I started drinking around the age 17, mostly on weekends, did many things I am not proud of and many things I can not remember. After I had my second child I decided to stay home to raise them, I also began to drink more, after my third child the drinking really started. I would wait till 12:00 most of the time, sometimes earlier and start off with beer, by about 3:45 when it was time to pick up my kids at the bus stop, I was already buzzed, my husband would come home, I would have another beer and then switch to wine. After I put the kids to bed and had a few more glasses of wine, now drunk, I would watch some tv, not remembering what it was that I was watching the next day, fall asleep and start this nightmare all over again. I would hide the beer cans in the trash down as deep as I could get them and then go out buy some more, so that my husband would hopefully not know just how much I was drinking.
Everyday I would say this is it, this is the day I quit, to only find myself cracking open another beer because I felt as though I was going to jump out of my skin. After my third child started kindergarten I got a part time job in hopes it would slow down my drinking, could not drink during the afternoon, if I was not home to do so. Well, it did help to slow it down, now instead of drinking, oh I don't know 10 - 15 drinks a day, I would drink about 4 to 5 giant glasses of wine and maybe a beer. Which would wake me up every morning around 2:00 am feeling guilty that I drank so much wine, even though I was not drunk when I went to bed anymore at least not durning the week, I knew I should not be drinking so much. Weekends I would go back to my old routine and usually get drunk at least one of the days.
I can't tell you how many school functions for the kids I missed because I had to much to drink and didn't want to risk driving to the school or how many parties they missed because I didn't want to leave the house on the weekend, I would rather drink. The sadness in my heart was huge, I wanted so much to not drink. Then I found this site and people who are going through what I was going through. I did not want to go to AA meetings I was afraid someone would know me there, then my dirty ugly secret would get out, that I am a drunk.
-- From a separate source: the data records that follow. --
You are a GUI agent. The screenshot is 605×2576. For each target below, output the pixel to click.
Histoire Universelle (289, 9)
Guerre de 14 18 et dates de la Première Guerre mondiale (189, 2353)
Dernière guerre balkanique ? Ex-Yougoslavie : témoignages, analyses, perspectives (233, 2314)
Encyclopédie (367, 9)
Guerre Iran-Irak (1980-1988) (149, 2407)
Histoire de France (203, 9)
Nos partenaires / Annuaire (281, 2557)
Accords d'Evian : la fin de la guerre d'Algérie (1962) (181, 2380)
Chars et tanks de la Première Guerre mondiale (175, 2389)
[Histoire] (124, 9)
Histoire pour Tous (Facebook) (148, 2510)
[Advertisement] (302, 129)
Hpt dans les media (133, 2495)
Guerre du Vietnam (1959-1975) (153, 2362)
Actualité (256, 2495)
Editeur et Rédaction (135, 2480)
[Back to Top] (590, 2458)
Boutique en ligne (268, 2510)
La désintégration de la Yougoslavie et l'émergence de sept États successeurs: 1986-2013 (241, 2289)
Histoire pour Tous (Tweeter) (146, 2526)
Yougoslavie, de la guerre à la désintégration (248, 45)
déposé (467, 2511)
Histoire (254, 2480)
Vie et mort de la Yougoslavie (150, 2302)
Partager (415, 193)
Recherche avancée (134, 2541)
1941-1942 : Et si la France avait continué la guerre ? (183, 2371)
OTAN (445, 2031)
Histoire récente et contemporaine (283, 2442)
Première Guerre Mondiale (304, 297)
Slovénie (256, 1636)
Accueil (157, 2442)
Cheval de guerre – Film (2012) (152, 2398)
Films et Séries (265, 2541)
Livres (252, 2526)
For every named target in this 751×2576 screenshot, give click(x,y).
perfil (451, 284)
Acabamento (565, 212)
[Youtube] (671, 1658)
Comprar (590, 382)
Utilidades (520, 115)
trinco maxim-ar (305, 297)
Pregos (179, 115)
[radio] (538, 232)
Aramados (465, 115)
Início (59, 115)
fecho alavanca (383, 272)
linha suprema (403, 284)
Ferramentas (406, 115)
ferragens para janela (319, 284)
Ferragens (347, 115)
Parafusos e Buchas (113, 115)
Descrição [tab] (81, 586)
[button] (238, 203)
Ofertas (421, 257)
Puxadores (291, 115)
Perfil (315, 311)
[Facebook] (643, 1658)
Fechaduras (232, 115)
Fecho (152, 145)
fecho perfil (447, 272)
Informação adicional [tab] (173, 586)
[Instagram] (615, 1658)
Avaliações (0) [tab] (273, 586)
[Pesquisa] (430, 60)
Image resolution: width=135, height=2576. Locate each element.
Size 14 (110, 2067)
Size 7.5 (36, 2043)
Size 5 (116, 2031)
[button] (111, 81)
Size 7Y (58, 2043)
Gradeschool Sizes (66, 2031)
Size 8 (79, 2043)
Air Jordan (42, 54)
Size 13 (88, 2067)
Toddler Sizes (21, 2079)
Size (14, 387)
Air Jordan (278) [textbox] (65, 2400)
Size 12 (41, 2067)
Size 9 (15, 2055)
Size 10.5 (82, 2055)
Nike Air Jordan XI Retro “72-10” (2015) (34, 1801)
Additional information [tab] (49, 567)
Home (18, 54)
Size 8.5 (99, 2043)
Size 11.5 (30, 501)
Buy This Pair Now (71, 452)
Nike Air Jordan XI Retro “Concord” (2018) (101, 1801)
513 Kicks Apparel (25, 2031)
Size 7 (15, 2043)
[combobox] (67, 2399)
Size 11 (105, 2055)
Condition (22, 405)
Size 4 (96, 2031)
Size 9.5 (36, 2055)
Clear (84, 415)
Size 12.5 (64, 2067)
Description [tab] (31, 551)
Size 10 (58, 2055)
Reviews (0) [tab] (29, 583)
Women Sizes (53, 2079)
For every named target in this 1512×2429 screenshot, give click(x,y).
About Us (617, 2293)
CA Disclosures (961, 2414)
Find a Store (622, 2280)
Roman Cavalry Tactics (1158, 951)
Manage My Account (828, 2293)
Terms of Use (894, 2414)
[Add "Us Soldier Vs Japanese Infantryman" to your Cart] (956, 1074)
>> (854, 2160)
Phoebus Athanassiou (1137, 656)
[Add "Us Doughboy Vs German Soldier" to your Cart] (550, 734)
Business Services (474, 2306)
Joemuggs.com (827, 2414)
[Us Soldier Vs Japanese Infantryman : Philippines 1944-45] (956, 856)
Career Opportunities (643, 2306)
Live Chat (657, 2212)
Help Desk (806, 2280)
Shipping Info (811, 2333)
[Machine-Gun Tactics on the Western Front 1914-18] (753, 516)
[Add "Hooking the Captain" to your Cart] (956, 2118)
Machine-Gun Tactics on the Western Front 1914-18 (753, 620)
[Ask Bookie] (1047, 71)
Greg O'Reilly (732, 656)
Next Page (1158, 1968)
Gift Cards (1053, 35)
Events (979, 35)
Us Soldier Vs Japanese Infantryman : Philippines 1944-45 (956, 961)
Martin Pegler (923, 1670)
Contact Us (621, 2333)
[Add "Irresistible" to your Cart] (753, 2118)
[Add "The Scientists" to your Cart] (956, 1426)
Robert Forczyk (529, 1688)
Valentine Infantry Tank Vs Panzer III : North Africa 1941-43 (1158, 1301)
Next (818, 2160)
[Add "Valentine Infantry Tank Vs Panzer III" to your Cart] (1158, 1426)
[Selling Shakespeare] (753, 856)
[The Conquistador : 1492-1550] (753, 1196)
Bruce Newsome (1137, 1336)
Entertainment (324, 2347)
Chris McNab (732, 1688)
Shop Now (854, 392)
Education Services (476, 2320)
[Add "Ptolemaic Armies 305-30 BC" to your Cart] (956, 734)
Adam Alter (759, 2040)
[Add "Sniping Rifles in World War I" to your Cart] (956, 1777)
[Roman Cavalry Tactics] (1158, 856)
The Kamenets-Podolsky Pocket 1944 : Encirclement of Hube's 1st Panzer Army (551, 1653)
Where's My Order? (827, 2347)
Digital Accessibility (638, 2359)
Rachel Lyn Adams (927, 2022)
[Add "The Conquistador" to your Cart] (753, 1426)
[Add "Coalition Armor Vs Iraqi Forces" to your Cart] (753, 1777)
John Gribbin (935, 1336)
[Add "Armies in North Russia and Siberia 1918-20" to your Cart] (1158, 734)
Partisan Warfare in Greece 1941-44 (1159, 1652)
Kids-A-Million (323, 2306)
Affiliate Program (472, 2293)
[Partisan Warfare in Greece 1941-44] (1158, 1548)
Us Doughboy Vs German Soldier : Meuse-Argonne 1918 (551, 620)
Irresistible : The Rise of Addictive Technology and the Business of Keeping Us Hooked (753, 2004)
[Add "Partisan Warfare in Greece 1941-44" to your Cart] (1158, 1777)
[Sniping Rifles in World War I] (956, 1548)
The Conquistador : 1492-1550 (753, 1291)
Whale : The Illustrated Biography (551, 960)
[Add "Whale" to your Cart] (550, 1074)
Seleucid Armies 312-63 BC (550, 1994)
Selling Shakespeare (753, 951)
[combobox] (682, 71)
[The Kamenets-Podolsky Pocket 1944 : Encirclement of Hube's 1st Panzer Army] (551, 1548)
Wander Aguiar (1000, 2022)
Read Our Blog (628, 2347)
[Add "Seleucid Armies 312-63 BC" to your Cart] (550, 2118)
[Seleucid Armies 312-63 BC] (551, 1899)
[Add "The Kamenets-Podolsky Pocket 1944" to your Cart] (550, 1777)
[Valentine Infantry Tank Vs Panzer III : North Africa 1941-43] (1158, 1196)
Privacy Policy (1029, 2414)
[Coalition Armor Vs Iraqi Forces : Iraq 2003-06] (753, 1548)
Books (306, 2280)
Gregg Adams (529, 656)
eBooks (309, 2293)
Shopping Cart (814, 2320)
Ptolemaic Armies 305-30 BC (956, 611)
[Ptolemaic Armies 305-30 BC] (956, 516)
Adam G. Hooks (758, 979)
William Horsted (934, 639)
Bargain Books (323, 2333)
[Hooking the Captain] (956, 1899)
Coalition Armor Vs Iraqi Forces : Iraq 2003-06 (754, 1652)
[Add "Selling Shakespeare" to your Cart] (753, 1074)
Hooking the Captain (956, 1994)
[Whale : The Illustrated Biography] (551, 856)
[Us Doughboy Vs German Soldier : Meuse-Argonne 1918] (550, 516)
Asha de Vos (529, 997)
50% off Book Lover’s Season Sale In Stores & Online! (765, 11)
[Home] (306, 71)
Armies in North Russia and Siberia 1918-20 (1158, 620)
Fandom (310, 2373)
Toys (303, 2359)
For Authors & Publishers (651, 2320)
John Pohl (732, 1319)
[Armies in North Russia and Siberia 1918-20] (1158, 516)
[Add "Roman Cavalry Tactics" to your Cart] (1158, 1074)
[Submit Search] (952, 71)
So I buried myself here, many many hours just reading other stories, tears pouring down my face, with hurt not just for myself but for everyone here going through the same thing. But I was determined to not give up and keep fighting, I knew God was convicting my heart on this issue and I finally realized if I just give it to him, he will see me through, I belive it was through God that led me here. I also finally believed if I don't give up he will set me free and he did. Happy to say it will be four years this summer and I could not be more happy. I guess the point I am trying to get at, is don't give up, don't stop fighting, it's a fight worth figting. I will be praying for all of you, that your day will come and it will, when you can look back and say I won.